According to the spherical crystallization, it is possible to carry
out the crystallization and the granulation at the same time, so
that it is possible to not only to form high quality nano particles
but also to improve a condition under which the nano particles are
designed.
[0332] The spherical crystallization is a method in which: a
formation/growth process of a crystal at a final stage of compound
synthesis is controlled so as to design a spherical crystal
particle so that its property is directly controlled, thereby
processing the crystal particle. The spherical crystallization is
categorized into spherical granulation (SA method) and emulsion
solvent dispersion (ESD method) depending on a difference in terms
of a formation/clump mechanism of a crystal to be formed.
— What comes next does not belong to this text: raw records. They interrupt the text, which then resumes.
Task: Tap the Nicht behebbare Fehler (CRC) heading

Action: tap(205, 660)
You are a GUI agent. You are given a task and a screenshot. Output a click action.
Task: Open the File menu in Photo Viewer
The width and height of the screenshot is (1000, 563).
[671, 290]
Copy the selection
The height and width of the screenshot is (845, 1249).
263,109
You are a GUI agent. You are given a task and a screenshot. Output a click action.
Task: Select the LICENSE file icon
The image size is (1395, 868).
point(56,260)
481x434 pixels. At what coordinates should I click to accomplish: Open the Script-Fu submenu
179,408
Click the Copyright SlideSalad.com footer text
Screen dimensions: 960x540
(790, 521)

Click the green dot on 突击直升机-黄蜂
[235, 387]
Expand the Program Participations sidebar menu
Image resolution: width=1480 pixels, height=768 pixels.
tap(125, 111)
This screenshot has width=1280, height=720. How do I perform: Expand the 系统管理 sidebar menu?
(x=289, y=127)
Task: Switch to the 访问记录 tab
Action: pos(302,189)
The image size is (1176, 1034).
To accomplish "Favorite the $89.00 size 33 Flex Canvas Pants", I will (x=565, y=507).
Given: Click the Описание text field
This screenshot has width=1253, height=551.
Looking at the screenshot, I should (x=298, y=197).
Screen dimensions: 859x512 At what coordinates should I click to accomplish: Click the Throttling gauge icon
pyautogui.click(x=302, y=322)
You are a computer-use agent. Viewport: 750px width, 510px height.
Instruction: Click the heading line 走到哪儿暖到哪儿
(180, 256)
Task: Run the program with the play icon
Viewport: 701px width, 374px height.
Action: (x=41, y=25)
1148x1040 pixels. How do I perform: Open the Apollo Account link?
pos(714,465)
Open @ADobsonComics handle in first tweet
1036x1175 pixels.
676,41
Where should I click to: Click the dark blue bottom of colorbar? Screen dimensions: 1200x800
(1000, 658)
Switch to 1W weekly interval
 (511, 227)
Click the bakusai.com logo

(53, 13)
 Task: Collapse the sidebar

[0333] The SA method is a method in which a drug crystal is
deposited by using two kinds of solvent so as to form a spherically
granulated crystal. Specifically, first, there are prepared (i) a
poor solvent in which it is difficult to dissolve a target drug and
(ii) a good solvent which enables the drug to be dissolved in a
favorable manner and can be mixed and diffused with the poor
solvent. Further, a drug solution dissolved in the good solvent is
dropped into the poor solvent while being stirred. At this time, by
making use of drop in the solubility that is caused by transition
from the good solvent to the poor solvent, thermal effect, and the
like, crystals of the target material are deposited in a
system.
[0334] Further, when a little amount of liquid (liquid
cross-linking agent), having affinity with the drug, which is not
mixed with the poor solvent, is added to the system, a liquid
cross-linking agent is alienated. Further, the crystals are
cross-linked to each other, and a boundary tension and a capillary
force cause the crystals to clump in a random manner (funicular
state). When a mechanical shearing force is added to the system in
the funicular state, the clumping crystals are consolidated so as
to be substantially spherically granulated materials (capillary
state). The granulated materials are combined with each other in a
random manner, so that a spherically granulated crystal is formed
as a final material.
[0335] Which kinds of good solvent and poor solvent are to be used
and which kind of the liquid cross-linking agent 52 is to be used
are determined depending on kinds and the like of the target drug,
and are not particularly limited. Further, a condition of the
crystallization and an application method of the mechanical
shearing force are not particularly limited, and may be determined
depending on a kind of the target drug, a particle diameter (nano
order in the present invention) of the spherically granulated
crystal, and the like.
[0336] In the present invention, particularly in case of making the
biocompatible polymer into a nano particle shape, it is more
preferable to use the ESD method. Also the ESD method uses two
kinds of solvent, but is different from the SA method in that:
emulsion is formed, and mutual diffusion of the good solvent and
the poor solvent is utilized so as to crystallize the drug into a
spherical shape. Specifically, first, as shown in an upper left
drawing of FIG. 25, a drug solution 41 dissolved in the good
solvent is dropped into the poor solvent 42 while being stirred. At
this time, as shown in an upper right drawing of FIG. 25, the
polymer solution 41 quickly diffuses in the poor solvent. Then, as
shown in a lower left drawing of FIG. 25, emulsion drops 55 are
formed in accordance with self emulsion (Marangoni effect).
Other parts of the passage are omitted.